Segment Start: Records for this exercise
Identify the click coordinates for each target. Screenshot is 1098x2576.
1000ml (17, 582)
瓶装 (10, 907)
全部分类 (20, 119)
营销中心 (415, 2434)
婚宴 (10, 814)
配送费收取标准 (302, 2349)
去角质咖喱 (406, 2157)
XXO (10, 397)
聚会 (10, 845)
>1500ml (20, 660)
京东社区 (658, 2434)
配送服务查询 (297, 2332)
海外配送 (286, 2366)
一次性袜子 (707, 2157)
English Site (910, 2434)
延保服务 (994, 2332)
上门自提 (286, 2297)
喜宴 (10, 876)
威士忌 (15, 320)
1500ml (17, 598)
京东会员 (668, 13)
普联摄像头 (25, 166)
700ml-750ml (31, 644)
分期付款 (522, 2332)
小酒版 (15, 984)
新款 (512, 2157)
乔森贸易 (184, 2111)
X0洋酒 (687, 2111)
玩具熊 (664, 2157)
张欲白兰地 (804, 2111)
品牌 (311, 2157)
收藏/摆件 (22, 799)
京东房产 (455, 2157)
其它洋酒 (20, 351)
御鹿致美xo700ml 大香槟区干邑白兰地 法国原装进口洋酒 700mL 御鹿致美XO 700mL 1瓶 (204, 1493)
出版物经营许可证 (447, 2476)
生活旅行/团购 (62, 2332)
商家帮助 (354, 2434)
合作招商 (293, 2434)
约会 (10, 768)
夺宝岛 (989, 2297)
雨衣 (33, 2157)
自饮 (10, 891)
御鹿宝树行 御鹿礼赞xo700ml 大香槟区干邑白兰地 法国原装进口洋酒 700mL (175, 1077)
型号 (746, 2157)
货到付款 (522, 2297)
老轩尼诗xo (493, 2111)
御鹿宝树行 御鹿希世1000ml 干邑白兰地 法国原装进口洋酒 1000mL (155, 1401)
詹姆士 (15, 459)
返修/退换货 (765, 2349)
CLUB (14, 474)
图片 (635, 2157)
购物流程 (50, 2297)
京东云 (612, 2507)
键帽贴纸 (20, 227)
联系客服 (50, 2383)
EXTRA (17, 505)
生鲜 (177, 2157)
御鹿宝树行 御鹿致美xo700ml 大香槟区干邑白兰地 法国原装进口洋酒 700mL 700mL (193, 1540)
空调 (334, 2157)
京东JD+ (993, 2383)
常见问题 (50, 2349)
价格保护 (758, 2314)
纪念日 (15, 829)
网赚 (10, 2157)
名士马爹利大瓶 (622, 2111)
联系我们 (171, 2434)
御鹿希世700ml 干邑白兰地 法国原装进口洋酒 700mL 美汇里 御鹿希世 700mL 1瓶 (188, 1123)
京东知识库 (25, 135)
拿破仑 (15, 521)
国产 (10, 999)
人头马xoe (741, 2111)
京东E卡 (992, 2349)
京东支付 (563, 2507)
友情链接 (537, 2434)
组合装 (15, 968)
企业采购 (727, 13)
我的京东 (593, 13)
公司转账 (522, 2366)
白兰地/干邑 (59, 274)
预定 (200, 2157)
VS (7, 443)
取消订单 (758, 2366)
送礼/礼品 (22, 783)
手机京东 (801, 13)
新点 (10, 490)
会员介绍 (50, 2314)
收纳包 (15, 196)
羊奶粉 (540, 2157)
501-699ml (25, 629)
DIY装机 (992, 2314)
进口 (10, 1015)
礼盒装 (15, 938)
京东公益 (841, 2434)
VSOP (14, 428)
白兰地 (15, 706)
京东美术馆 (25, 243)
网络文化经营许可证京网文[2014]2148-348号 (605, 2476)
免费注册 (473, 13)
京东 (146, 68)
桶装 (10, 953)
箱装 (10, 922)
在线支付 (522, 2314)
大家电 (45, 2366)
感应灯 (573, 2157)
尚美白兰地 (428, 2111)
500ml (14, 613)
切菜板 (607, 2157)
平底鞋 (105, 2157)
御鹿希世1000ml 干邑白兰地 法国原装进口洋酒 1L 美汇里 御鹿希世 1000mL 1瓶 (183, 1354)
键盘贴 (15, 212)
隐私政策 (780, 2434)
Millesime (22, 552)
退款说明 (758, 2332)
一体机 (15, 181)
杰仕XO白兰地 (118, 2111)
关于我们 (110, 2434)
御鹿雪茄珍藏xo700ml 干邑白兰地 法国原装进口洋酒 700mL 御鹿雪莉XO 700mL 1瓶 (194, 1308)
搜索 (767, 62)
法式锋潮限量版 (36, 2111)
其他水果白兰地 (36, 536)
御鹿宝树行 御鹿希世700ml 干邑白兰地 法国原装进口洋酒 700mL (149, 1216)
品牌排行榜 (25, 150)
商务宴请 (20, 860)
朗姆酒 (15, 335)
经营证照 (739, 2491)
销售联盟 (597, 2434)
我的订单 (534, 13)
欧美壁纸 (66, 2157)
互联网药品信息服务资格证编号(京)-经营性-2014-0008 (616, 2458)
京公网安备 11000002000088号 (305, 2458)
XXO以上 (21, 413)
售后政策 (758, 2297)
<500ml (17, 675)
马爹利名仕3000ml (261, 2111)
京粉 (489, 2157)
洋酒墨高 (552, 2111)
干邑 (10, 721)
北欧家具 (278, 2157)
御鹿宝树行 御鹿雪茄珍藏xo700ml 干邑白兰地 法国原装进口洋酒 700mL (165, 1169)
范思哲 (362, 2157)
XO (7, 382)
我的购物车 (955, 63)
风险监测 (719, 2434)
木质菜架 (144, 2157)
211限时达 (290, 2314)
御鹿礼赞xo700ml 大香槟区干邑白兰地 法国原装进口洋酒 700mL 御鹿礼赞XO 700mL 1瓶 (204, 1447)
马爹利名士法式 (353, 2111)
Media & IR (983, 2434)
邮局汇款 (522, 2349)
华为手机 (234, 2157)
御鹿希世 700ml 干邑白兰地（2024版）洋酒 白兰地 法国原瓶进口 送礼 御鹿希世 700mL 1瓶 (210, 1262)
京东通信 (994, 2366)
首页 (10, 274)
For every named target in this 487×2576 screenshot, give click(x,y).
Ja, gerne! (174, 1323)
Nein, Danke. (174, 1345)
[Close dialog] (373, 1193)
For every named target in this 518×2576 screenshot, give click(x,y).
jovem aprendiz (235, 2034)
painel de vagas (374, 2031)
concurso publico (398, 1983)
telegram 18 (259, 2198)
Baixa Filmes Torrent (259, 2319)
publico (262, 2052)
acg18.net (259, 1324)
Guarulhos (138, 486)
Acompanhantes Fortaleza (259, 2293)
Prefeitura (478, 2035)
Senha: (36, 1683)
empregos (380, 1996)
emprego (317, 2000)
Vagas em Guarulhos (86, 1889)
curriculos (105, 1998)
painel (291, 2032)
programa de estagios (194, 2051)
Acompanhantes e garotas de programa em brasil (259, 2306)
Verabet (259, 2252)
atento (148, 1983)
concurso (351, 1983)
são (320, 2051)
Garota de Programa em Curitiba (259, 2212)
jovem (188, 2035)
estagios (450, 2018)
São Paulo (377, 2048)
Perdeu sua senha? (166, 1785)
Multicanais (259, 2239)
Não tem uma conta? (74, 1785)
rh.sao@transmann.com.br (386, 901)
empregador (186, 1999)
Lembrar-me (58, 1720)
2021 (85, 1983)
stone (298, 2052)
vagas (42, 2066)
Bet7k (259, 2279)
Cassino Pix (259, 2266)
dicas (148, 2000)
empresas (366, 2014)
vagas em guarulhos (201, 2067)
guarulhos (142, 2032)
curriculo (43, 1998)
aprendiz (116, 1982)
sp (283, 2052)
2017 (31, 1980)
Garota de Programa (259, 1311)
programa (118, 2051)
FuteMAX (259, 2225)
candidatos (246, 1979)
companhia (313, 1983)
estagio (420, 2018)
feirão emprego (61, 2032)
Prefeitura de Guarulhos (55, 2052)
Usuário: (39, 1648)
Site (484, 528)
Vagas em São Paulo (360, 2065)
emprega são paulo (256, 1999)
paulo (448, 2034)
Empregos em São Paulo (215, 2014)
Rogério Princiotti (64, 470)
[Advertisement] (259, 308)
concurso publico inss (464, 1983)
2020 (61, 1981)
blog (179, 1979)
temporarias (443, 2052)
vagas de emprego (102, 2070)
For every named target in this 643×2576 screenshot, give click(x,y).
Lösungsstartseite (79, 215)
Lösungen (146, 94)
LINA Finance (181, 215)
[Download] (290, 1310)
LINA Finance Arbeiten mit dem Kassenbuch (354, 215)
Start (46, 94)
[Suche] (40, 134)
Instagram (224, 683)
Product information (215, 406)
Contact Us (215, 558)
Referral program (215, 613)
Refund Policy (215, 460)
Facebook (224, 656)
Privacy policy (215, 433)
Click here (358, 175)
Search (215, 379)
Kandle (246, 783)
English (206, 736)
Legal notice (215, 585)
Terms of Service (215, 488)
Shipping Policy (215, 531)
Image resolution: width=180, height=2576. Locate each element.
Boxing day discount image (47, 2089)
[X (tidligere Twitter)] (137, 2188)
Segment End: Records for this exercise
Work task: Starting at the first line of the records above, please copy each line exactly until you reach the line containing "EXTRA (17, 505)". Include that line and stop there.

Exercise result:
Identify the click coordinates for each target. Screenshot is 1098x2576.
1000ml (17, 582)
瓶装 (10, 907)
全部分类 (20, 119)
营销中心 (415, 2434)
婚宴 (10, 814)
配送费收取标准 (302, 2349)
去角质咖喱 (406, 2157)
XXO (10, 397)
聚会 (10, 845)
>1500ml (20, 660)
京东社区 (658, 2434)
配送服务查询 (297, 2332)
海外配送 (286, 2366)
一次性袜子 (707, 2157)
English Site (910, 2434)
延保服务 (994, 2332)
上门自提 (286, 2297)
喜宴 (10, 876)
威士忌 (15, 320)
1500ml (17, 598)
京东会员 (668, 13)
普联摄像头 (25, 166)
700ml-750ml (31, 644)
分期付款 (522, 2332)
小酒版 (15, 984)
新款 (512, 2157)
乔森贸易 (184, 2111)
X0洋酒 (687, 2111)
玩具熊 (664, 2157)
张欲白兰地 (804, 2111)
品牌 (311, 2157)
收藏/摆件 (22, 799)
京东房产 (455, 2157)
其它洋酒 (20, 351)
御鹿致美xo700ml 大香槟区干邑白兰地 法国原装进口洋酒 700mL 御鹿致美XO 700mL 1瓶 (204, 1493)
出版物经营许可证 (447, 2476)
生活旅行/团购 (62, 2332)
商家帮助 (354, 2434)
合作招商 (293, 2434)
约会 (10, 768)
夺宝岛 (989, 2297)
雨衣 (33, 2157)
自饮 (10, 891)
御鹿宝树行 御鹿礼赞xo700ml 大香槟区干邑白兰地 法国原装进口洋酒 700mL (175, 1077)
型号 (746, 2157)
货到付款 (522, 2297)
老轩尼诗xo (493, 2111)
御鹿宝树行 御鹿希世1000ml 干邑白兰地 法国原装进口洋酒 1000mL (155, 1401)
詹姆士 (15, 459)
返修/退换货 (765, 2349)
CLUB (14, 474)
图片 (635, 2157)
购物流程 (50, 2297)
京东云 (612, 2507)
键帽贴纸 (20, 227)
联系客服 (50, 2383)
EXTRA (17, 505)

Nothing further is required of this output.